*** EXTRACTED INFORMATION ***

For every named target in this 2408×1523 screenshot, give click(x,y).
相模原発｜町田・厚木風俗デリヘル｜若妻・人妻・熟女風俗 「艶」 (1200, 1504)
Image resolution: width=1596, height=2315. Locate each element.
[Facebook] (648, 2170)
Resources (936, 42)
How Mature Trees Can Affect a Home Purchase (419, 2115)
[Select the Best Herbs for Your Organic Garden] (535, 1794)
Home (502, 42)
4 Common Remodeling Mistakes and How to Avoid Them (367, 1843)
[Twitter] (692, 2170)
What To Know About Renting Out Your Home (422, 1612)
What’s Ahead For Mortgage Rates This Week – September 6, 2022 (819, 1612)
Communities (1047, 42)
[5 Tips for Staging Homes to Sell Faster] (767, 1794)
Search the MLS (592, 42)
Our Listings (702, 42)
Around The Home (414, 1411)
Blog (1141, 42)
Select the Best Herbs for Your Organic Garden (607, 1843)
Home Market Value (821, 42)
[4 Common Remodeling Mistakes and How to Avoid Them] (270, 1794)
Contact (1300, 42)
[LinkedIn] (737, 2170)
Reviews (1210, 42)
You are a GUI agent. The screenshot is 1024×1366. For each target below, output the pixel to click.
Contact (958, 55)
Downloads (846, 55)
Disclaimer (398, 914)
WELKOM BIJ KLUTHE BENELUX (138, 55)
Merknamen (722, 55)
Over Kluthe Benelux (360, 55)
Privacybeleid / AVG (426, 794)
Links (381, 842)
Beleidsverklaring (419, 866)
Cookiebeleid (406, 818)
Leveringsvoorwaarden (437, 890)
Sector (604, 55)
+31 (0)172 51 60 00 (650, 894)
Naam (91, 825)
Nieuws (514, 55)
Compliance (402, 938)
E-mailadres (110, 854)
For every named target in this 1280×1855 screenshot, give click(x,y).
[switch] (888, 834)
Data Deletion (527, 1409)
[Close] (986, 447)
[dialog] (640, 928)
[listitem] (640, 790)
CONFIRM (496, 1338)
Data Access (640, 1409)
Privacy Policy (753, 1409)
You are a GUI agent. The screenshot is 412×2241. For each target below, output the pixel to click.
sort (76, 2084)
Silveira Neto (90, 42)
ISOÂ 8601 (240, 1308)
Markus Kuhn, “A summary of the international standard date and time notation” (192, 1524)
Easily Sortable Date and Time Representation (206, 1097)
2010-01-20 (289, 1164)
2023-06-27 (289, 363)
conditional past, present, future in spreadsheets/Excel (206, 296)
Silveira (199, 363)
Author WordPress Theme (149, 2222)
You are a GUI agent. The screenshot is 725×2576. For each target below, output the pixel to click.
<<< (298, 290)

*** End of EXTRACTED INFORMATION ***

* TASK DESCRIPTION *
The output is every entry, printed exactly as it reads.

* EXERCISE ANSWER *
For every named target in this 2408×1523 screenshot, give click(x,y).
相模原発｜町田・厚木風俗デリヘル｜若妻・人妻・熟女風俗 「艶」 (1200, 1504)
Image resolution: width=1596, height=2315. Locate each element.
[Facebook] (648, 2170)
Resources (936, 42)
How Mature Trees Can Affect a Home Purchase (419, 2115)
[Select the Best Herbs for Your Organic Garden] (535, 1794)
Home (502, 42)
4 Common Remodeling Mistakes and How to Avoid Them (367, 1843)
[Twitter] (692, 2170)
What To Know About Renting Out Your Home (422, 1612)
What’s Ahead For Mortgage Rates This Week – September 6, 2022 (819, 1612)
Communities (1047, 42)
[5 Tips for Staging Homes to Sell Faster] (767, 1794)
Search the MLS (592, 42)
Our Listings (702, 42)
Around The Home (414, 1411)
Blog (1141, 42)
Select the Best Herbs for Your Organic Garden (607, 1843)
Home Market Value (821, 42)
[4 Common Remodeling Mistakes and How to Avoid Them] (270, 1794)
Contact (1300, 42)
[LinkedIn] (737, 2170)
Reviews (1210, 42)
You are a GUI agent. The screenshot is 1024×1366. For each target below, output the pixel to click.
Contact (958, 55)
Downloads (846, 55)
Disclaimer (398, 914)
WELKOM BIJ KLUTHE BENELUX (138, 55)
Merknamen (722, 55)
Over Kluthe Benelux (360, 55)
Privacybeleid / AVG (426, 794)
Links (381, 842)
Beleidsverklaring (419, 866)
Cookiebeleid (406, 818)
Leveringsvoorwaarden (437, 890)
Sector (604, 55)
+31 (0)172 51 60 00 (650, 894)
Naam (91, 825)
Nieuws (514, 55)
Compliance (402, 938)
E-mailadres (110, 854)
For every named target in this 1280×1855 screenshot, give click(x,y).
[switch] (888, 834)
Data Deletion (527, 1409)
[Close] (986, 447)
[dialog] (640, 928)
[listitem] (640, 790)
CONFIRM (496, 1338)
Data Access (640, 1409)
Privacy Policy (753, 1409)
You are a GUI agent. The screenshot is 412×2241. For each target below, output the pixel to click.
sort (76, 2084)
Silveira Neto (90, 42)
ISOÂ 8601 (240, 1308)
Markus Kuhn, “A summary of the international standard date and time notation” (192, 1524)
Easily Sortable Date and Time Representation (206, 1097)
2010-01-20 (289, 1164)
2023-06-27 (289, 363)
conditional past, present, future in spreadsheets/Excel (206, 296)
Silveira (199, 363)
Author WordPress Theme (149, 2222)
You are a GUI agent. The screenshot is 725×2576. For each target below, output the pixel to click.
<<< (298, 290)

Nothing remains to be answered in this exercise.